Rock Never Dies—But It Does Get Older and Wiser

Paul Natkin / Getty

Updated at 9:22 a.m. ET on July 2, 2022.

This is an edition of The Atlantic Daily, a newsletter that guides you through the biggest stories of the day, helps you discover new ideas, and recommends the best in culture. Sign up for it here.

It’s been a week full of ghastly revelations and depressing events, so let’s step away from the stress of politics and think about music heading into this holiday weekend.

But first, here are three great stories from The Atlantic.

Like the Rest of Us

Even among my peers, my takes on popular music are widely considered terrible. I am not sure I can redeem myself here—I will always prefer Boston’s debut album to anything by Led Zeppelin—but maybe I can recommend something today that could bridge the musical tastes of a few generations.

I am technically a “late Boomer,” but I have nothing in common with the Boomers: I have never been interested in hearing the Rolling Stones squeeze a few more bucks out of a stadium crowd, or The Who swearing they’re retiring yet again. When I reached my 40s, however, I started to become fascinated by “unplugged,” or acoustic, remakes, in which a rock artist revisits an old hit, but without the spandex, blazing guitar solos, pyrotechnics.

There’s a kind of beauty in these remakes. Rock, by its nature, encourages the confidence of youth, even when singing about heartbreak or sadness. The worst day of your life, as Homer Simpson once said, is only the worst day of your life so far, and when you’re young, even the tragedies are part of a life you’re fairly certain will continue.

Middle-age, however, is when you know most of the road is behind you. It’s hard to sound as angry and rebellious at 50 as you were at 20. For one thing, you just know too much. You might still be furious about, say, war and injustice, but you’re not surprised by it anymore. And in any case, you can’t keep singing “I hope I die before I get old” if you’re … old.

Accepting the passage of time can change a song. Nick Lowe, for example, wrote “(What’s So Funny ’Bout) Peace, Love and Understanding” back in 1974 when he was 25. At the same age, Elvis Costello turned it into a thundering anthem in 1978. Those are great versions, but when Lowe sang the song again in his 70s, with very little accompaniment, it became a different experience—a placid, almost mournful reflection on the question, rather than a dare to disagree with it.

In 1982, the Pretenders guitarist James Honeyman-Scott died from drug abuse at age 25. He and his bandmate Chrissie Hynde had been working on a song, “Back on the Chain Gang,” about the pressures of the world destroying a relationship. After Honeyman-Scott died, the band dedicated the driving, energetic track to their friend.

Now listen to this version, recorded more than a decade later when Hynde was 43, a time when she was still mourning her friend but was coming to terms with his passing. It’s still a remarkable song—but it’s not the same song. It’s the same singer, but maybe not quite the same singer, either.

********

Answer these from the essay on acoustic remakes:
(a) In what year did Nick Lowe write "(What's So Funny 'Bout) Peace, Love and Understanding"?
(b) At what stage of life did the writer become fascinated by unplugged remakes?
(c) How old was Chrissie Hynde when the later version of "Back on the Chain Gang" was recorded?

Provided material —
********

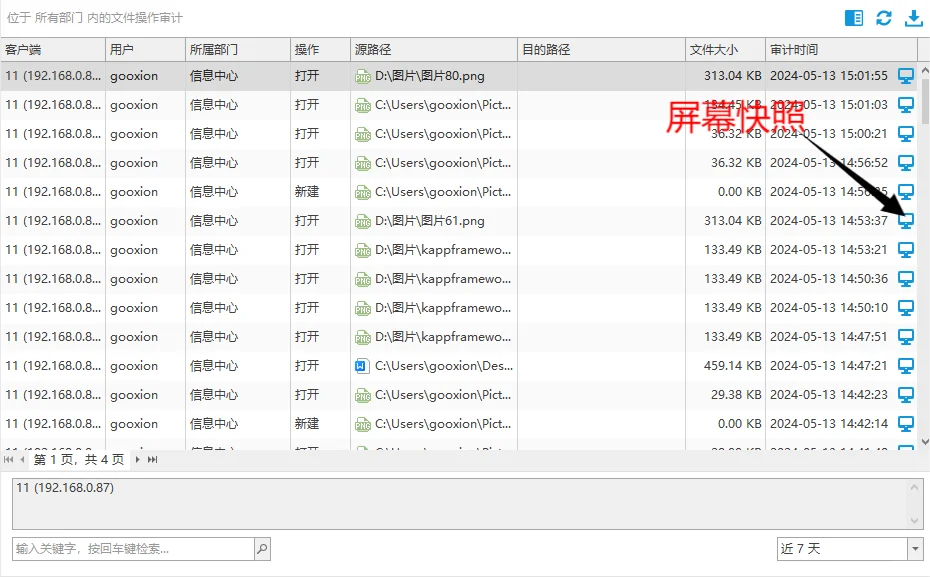Image resolution: width=930 pixels, height=578 pixels.
Task: Select the row with operation 新建 and 0.00 KB
Action: pyautogui.click(x=450, y=191)
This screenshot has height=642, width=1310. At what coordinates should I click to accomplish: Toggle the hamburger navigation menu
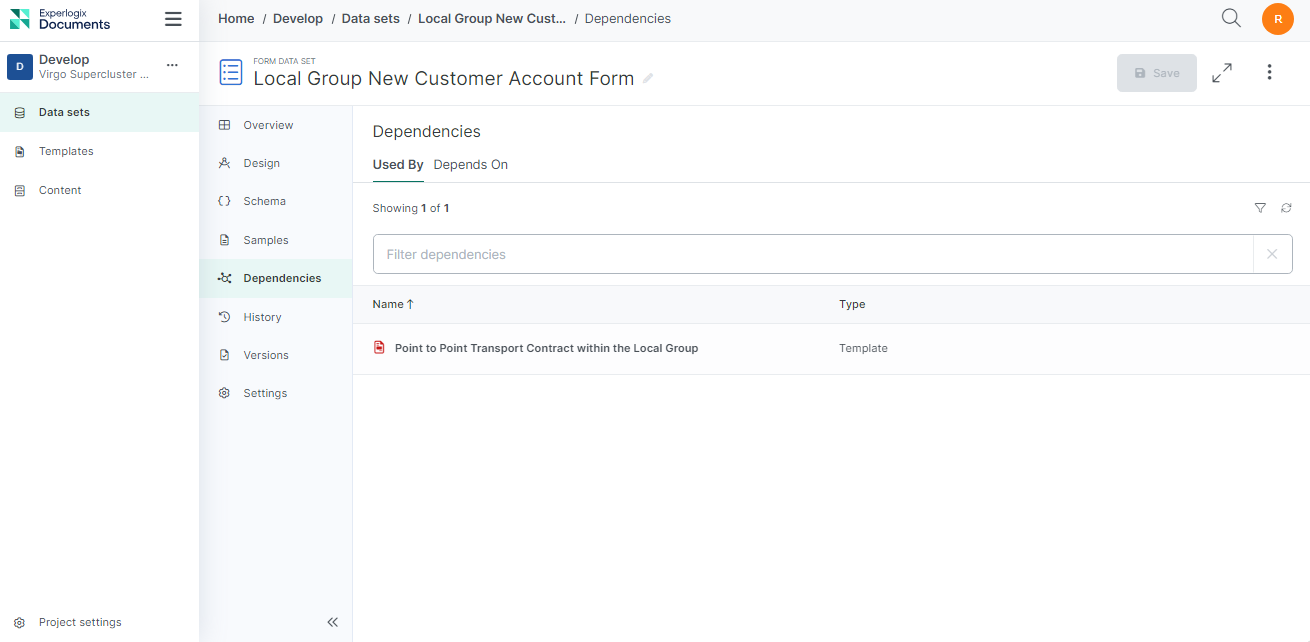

********

Answer to the exercise —
(a) 1974
(b) On reaching their 40s
(c) 43